**REQUIREMENT**
Lines from the one containing "The width and height of the screenshot is (1568, 742)." through the end of the data below are to be transcribed exactly; leave out all others.

LISTED RECORDS: Begin

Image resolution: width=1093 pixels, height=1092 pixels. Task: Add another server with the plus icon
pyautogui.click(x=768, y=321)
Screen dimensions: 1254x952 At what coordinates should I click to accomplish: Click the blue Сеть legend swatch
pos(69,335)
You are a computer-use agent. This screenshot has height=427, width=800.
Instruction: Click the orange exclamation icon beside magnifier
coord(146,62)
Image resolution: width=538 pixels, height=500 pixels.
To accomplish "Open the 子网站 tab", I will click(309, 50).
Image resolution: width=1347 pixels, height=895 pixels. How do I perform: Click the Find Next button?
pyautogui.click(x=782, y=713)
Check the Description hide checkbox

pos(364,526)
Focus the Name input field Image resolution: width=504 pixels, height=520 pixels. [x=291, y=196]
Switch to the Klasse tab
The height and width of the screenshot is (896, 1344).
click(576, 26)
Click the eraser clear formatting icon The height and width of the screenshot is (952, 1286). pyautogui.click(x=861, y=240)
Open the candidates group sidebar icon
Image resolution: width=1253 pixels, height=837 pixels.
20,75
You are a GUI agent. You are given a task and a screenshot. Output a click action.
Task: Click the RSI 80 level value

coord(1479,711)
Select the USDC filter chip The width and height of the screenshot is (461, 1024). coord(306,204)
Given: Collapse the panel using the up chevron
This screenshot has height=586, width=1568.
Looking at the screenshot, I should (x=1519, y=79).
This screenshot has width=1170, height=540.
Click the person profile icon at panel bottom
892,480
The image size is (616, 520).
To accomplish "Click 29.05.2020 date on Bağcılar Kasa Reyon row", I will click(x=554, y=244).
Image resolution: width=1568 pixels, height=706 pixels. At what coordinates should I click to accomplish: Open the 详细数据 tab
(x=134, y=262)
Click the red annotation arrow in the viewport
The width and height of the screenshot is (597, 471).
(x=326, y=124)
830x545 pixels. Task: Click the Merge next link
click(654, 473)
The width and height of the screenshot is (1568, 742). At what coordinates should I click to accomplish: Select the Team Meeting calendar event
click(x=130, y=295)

LISTED RECORDS: End

**THE COMPLETED TASK**
The width and height of the screenshot is (1568, 742). At what coordinates should I click to accomplish: Select the Team Meeting calendar event
click(x=130, y=295)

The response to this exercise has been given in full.